Кроме участников и тренеров, как всегда, масса лишней публики: знакомые, ветераны, вовсе неизвестные лица. Сквозь толпу уверенно двигался корреспондент «Советского спорта» Великин. Тренеры и ребята со стажем помнили его еще действующим мастером и звали попросту Пашкой. Великин был очень маленького роста, толстый, но не из тех быстрых маленьких толстяков, которые перекатываются, как шарики ртути. Он двигался солидно и, если бы его заснять в кино без масштаба, мог бы сойти за тяжеловеса.
Сизов отдыхал после подхода. Великин подсел.
— Ну что, старик, как сила?
— Да так себе.
Это означало, что сила есть. Редкий штангист скажет во время соревнований: «Силы много, чувствую себя отлично!» — суеверие не позволяет.
— Сделай ты их всех! Я за тебя болею. Я всегда за стариков. Молодые еще успеют.
— Жалеешь, что рано завязал?
— Чего мне жалеть. Все, что можно, я от штанги взял. Это ты для славы стараешься, а я от обиды на природу. Будь во мне сто семьдесят пять росту, близко бы к железке проклятой не подошел!..
(Великин с трудом натягивал сто пятьдесят один сантиметр, причем придавал большое значение последнему сантиметру: «Все-таки больше полутора метров!»)
— Вы своего счастья не понимаете. А силы мне теперь на всю жизнь хватит.
Неожиданно быстро он скинул пиджак, подбежал к штанге, схватил восемьдесят килограммов на грудь… и вдруг опустил руки, и штанга, балансируя, осталась лежать на выпяченной груди. Свободными руками Великин, сам себе дал хлопок, подхватил штангу и выжал.

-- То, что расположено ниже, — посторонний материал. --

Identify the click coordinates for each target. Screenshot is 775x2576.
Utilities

— Видал? Спартаковский жим!
Надел пиджак и снова стал степенным, даже чуть брюзгливым.
— Думаешь, это для цирка придумано? Тут все дело в хлопке. Я знал ребят, которые без хлопка вообще жать не могли. Никак им было без хлопка не собраться. А чуть хлопок, руки сами стреляют, помимо воли. Такому за обедом хлопни, он стол подымет. Тут и жизненная философия, правда? Иногда и на работе и везде хочется, чтобы тебе вовремя хлопок дали.
Сизов кивнул равнодушно. Он не хотел думать о постороннем. Он видел, что Шахматов встал с раскладушки и стягивает костюм: к подходу готовится. За Шахматовым сразу ему подходить. А большой вес не подымешь мимоходом, рассуждая о постороннем.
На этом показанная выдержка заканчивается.